Wednesday, February 29, 2012

Pulitzer Prize-winning photographer to share his battle with lymphoma March 15

John Kaplan documented his journey with cancer through visual journal

One in three Americans gets cancer during their lifetimes, which means that nearly every family in the country is affected by it. Pulitzer Prize-winning photographer John Kaplan, diagnosed at age 48 with a potentially deadly form of lymphoma, turned the lens on himself and chronicled his experience during treatment through photos and video. Eventually, he used the material to direct an inspiring and upbeat film to help fellow cancer patients, caregivers and survivors. Kaplan will present his documentary, "Not as I Pictured: A Pulitzer Prize-Winning Photographer's Journey through Lymphoma," on Thursday, March 15 at 7 p.m. in the Robinson Teaching Theatre in Weyerhaeuser Hall at Whitworth. Admission is free. For more information, please call (509) 777-4739.

Kaplan, who worked at The Spokesman-Review in the early 1980s, is one of America's most accomplished narrative photographers. He earned the Pulitzer Prize for Feature Photography, the POY National Newspaper Photographer of the Year Award, the Overseas Press Club Award, two Robert F. Kennedy awards, and the Nikon Documentary Sabbatical Grant.

"In journalism, cancer stories are considered the biggest cliché," Kaplan says. "But, when you get cancer, you don't feel like a cliché, you just pray you can beat it."

With help from his family, doctors, and even Mother Teresa and a rock star, Kaplan shares through his film the same determination and powerful storytelling ability that helped him become a successful photojournalist. Although the topic is serious, the film is positive in tone and ends with the news of Kaplan's complete remission. It began airing nationwide on PBS stations in September, and has won national acclaim and more than 20 film honors, including two prestigious CINE Golden Eagle Awards and several film festival honors for best documentary.

"John Kaplan's ability to visually tell a powerful story is second to none," says Kirk Hirota, who teaches photography at Whitworth. "In his autobiographical film, he documents his own experience dealing with lymphoma, but not in the typical 'feel sorry for the guy with cancer' way. The film is truly inspirational and life affirming, and it tells a story of strength, love and faith that will inspire the entire Whitworth community, photographers, healthcare providers and anyone who has been touched by cancer."

Kaplan's goal is to provide 10,000 free copies of the documentary to people affected by cancer. An educational kit produced in collaboration with the American Society of Clinical Oncology accompanies the DVD, addressing the emotional side of cancer with coping and lifestyle tips for patients, caregivers and survivors. Copies of the DVD will be available at Whitworth during the presentation.
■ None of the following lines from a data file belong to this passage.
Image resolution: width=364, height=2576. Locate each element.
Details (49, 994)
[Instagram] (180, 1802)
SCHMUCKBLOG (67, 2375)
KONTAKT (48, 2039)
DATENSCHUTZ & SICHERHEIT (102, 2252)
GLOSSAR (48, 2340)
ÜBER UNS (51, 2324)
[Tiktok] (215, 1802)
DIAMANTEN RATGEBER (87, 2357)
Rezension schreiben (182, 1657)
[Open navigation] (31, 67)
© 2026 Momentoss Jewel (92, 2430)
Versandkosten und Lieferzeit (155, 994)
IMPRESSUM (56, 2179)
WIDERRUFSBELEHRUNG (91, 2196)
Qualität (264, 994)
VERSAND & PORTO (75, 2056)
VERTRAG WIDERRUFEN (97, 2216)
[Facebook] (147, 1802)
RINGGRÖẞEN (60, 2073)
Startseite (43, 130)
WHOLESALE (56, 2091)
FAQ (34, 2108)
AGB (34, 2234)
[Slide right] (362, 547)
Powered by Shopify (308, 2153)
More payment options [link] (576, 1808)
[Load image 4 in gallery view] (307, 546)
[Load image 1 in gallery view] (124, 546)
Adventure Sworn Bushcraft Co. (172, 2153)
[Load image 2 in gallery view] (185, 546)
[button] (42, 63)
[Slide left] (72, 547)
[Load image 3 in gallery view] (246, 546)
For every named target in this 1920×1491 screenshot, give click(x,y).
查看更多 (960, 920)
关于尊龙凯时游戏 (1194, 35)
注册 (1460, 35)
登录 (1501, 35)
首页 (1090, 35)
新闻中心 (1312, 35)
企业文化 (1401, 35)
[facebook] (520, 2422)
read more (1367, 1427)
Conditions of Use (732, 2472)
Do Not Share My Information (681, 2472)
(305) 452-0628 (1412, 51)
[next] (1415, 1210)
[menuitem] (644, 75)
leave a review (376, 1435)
Kaplan's work has appeared in museums and galleries nationwide, including recent solo exhibitions in the United States, Bolivia and Korea as well as group shows in the U.S., United Kingdom, France, Japan, Korea, Canada, South Africa, Australia and New Zealand. He is a frequent lecturer at photo workshops and seminars and has also received recognition for his poetry and writing. He has been featured on CNN, on the PBS program Now, and on NPR's All Things Considered. A professor at the University of Florida, where he has been named International Educator of the Year, Kaplan is the author of two books, Photo Portfolio Success and Mom and Me.

Located in Spokane, Wash., Whitworth is a private liberal arts university affiliated with the Presbyterian Church (USA). The university, which has an enrollment of nearly 3,000 students, offers 60 undergraduate and graduate degree programs.